My admittedly-dim understanding of this requirement is that it would present a fairly impossible-to-resolve synchronization problem that would more or less defeat the notion of using threads – and that would likely make things worse as the number of threads increased.
I suggest that you should structure the problem so that each worker-thread constructs some part of the final structure, freezes it, and then sends that freeze to the parent using a thread-safe queue. Then, the parent – who is the only one with access to the eventual data structure – thaws each message and applies it to the structure. There should be no need for locking or thread synchronization, and the threads should not themselves refer in any way to the structure that they are contributing to. The threads only burn the available CPU resources, and each one does so without contention.

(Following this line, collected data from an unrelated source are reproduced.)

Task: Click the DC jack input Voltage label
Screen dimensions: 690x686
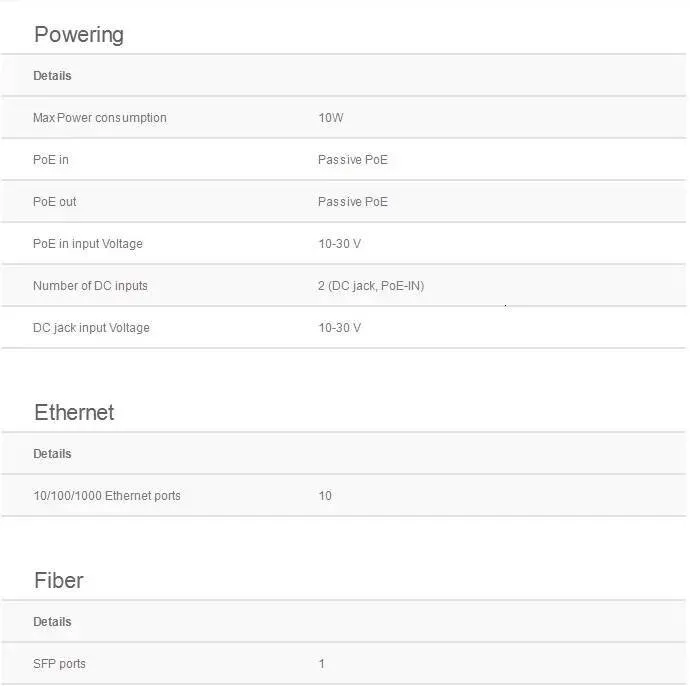Action: [x=91, y=328]
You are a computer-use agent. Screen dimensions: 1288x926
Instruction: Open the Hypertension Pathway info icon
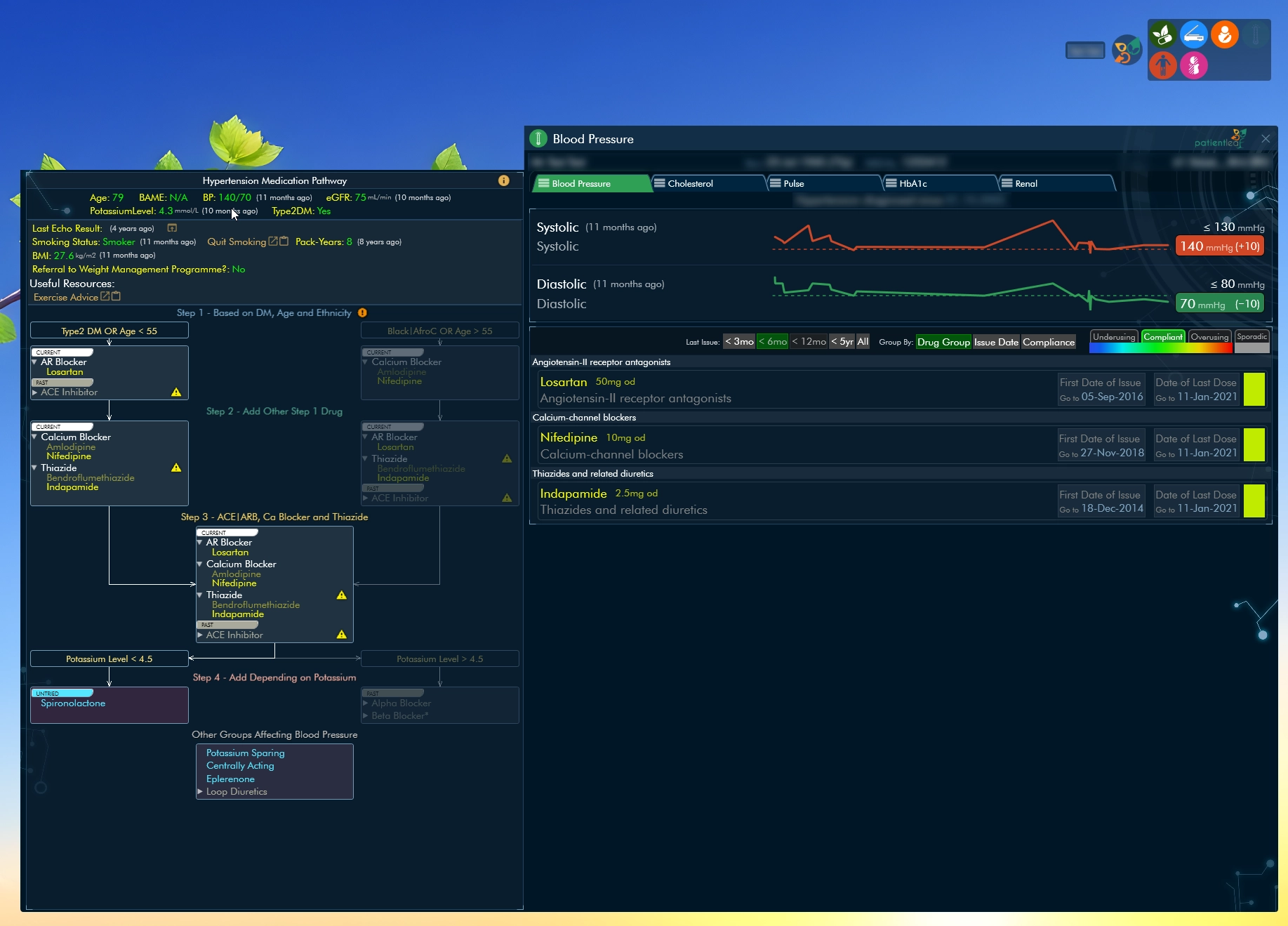(x=503, y=180)
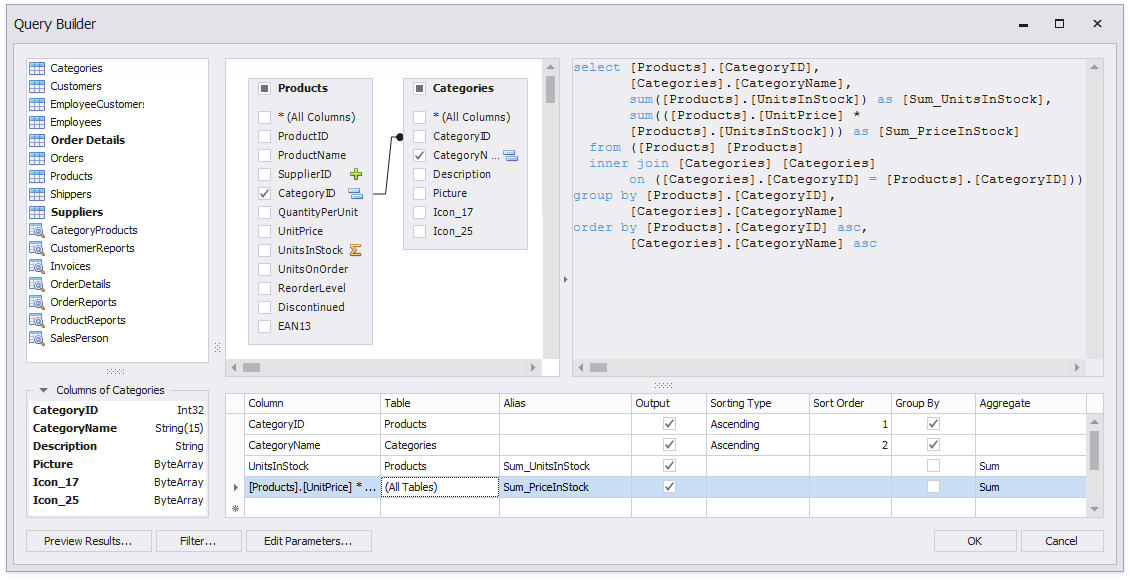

Finally, the total number of threads should (a) be easily adjustable, and (b) should be appropriate to the hardware capabilities of the underlying system. (Instead of 40 threads, how about 4?) Threading divides the per-core CPU resource. The only way to find the “sweet spot” is through empirical measurement, realizing that a “thrash point” lies just beyond it. The “thrash point elbow” is not pretty: the performance-curve abruptly goes from mostly-linear to exponentially-awful. And I feel fairly certain that “40 threads” will run smack-dab into it, even on modern hardware. Or, they will simply give the disk-drive a very inefficient workout, whether-or-not it is solid-state.